Discriminare gli altri soltanto per il colore della pelle o per la razza vi rende davvero piccoli. Siete stati bravissimi a puntare il dito senza conoscere e senza sapere

“Abbiamo misurato la febbre ogni giorno e siamo stati in isolamento prima di partire. Non avrei mai messo a rischio i miei cari”

PARTINICO – È rientrata in Italia il 31 gennaio Marika Digato. La studentessa partinicese di 25 anni ha dovuto interrompere, a causa dell’emergenza coronavirus, il percorso di studi a Shanghai messo a disposizione dall’Università di Torino. Per lei il ritorno nella sua città non è stato facile.

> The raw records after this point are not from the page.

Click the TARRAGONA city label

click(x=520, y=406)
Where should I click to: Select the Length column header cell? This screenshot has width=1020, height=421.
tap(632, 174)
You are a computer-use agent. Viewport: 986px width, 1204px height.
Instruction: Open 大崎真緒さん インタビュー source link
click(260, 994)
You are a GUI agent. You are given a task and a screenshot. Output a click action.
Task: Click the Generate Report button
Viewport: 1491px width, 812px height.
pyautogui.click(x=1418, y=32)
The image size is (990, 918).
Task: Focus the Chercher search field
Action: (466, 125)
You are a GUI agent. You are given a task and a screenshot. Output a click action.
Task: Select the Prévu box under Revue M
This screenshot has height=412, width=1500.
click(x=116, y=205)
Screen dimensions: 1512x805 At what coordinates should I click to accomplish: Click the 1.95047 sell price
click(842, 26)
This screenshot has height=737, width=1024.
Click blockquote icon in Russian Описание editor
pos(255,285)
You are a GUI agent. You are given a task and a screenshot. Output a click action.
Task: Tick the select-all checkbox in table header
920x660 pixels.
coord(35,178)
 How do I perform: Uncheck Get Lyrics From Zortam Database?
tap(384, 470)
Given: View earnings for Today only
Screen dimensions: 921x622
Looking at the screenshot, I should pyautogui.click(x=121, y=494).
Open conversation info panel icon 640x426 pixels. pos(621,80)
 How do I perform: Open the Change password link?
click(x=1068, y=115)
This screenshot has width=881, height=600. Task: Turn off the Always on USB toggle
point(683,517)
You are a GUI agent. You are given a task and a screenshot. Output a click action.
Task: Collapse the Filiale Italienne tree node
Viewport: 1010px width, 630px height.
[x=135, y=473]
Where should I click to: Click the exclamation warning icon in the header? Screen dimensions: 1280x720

Tra abbracci e messaggi di conforto c’è stato anche chi ha manifestato timore e paura per un eventuale contagio.

“Ci tenevo a fare una riflessione per tutta quella gente (non poca) che non sapendo mi ha puntato il dito contro”. Inizia così lo sfogo che la ragazza scrive su Facebook. “Sono tornata in Italia dopo una settimana chiusa in casa nel mio appartamento a Shanghai – racconta – con i miei amici, abbiamo attraversato dei momenti duri, di immenso sconforto, di tristezza e di delusione. Abbiamo ricevuto tanti messaggi di solidarietà, di vicinanza e di affetto. Purtroppo tutto questo affetto è scomparso una volta messo piede in Sicilia. Non avrei mai messo a rischio la mia famiglia, i miei amici e il mio fidanzato se avessi avuto il minimo dubbio di avere qualcosa. Siamo stati in contatto con il consolato italiano a Shanghai, con dottori italiani che vivono a Shanghai, abbiamo misurato la febbre giorno per giorno e siamo stati in isolamento prima di partire proprio per evitare di contrarre il virus”.

Siete stati bravissimi a puntare il dito senza conoscere e senza sapere

La ragazza era a Shanghai da 5 mesi e ne resterebbero ancora 5 da fare nella città cinese. Al secondo anno del corso di laurea magistrale in International Relations, dopo aver vinto la Borsa di studio, Marika si era trasferita all’Università di Shanghai.

“Mi avete puntato il dito dicendo che stavo minacciando la salute del paese”

“Shanghai dista circa 850 km da Wuhan e i contagi erano davvero irrisori in città – continua la giovane su Facebook – per non contare che noi non abbiamo frequentato nessuno prima di tornare in Italia. Ma non è questo il punto. Siete stati bravissimi a puntare il dito senza conoscere e senza sapere.

Mi rivolgo soprattutto a voi compaesani, che avete puntato il dito dicendo che stavo minacciando la salute del paese, mi piacerebbe che usaste la stessa rabbia che avete avuto nei miei confronti verso qualcosa o qualcuno che da anni ci avvelena, non bisogna nemmeno fare nomi.  Imparate a lottare per ciò che è giusto; imparate a giudicare dopo aver ascoltato; imparate ad essere solidali e non razzisti.

Imparate a giudicare dopo aver ascoltato; imparate ad essere solidali e non razzisti

Volevo anche dirvi che i cinesi che lavorano da anni nel nostro paese non sono un virus, sono persone come noi. Discriminare gli altri soltanto per il colore della pelle o per la razza vi rende davvero piccoli. Se è questa la realtà in cui volete fare crescere i vostri figli fate pure, se invece volete cambiare la realtà siamo ancora in tempo per farlo partendo dall’amore per noi stessi e per gli altri. Pace e amore e forza Cina”.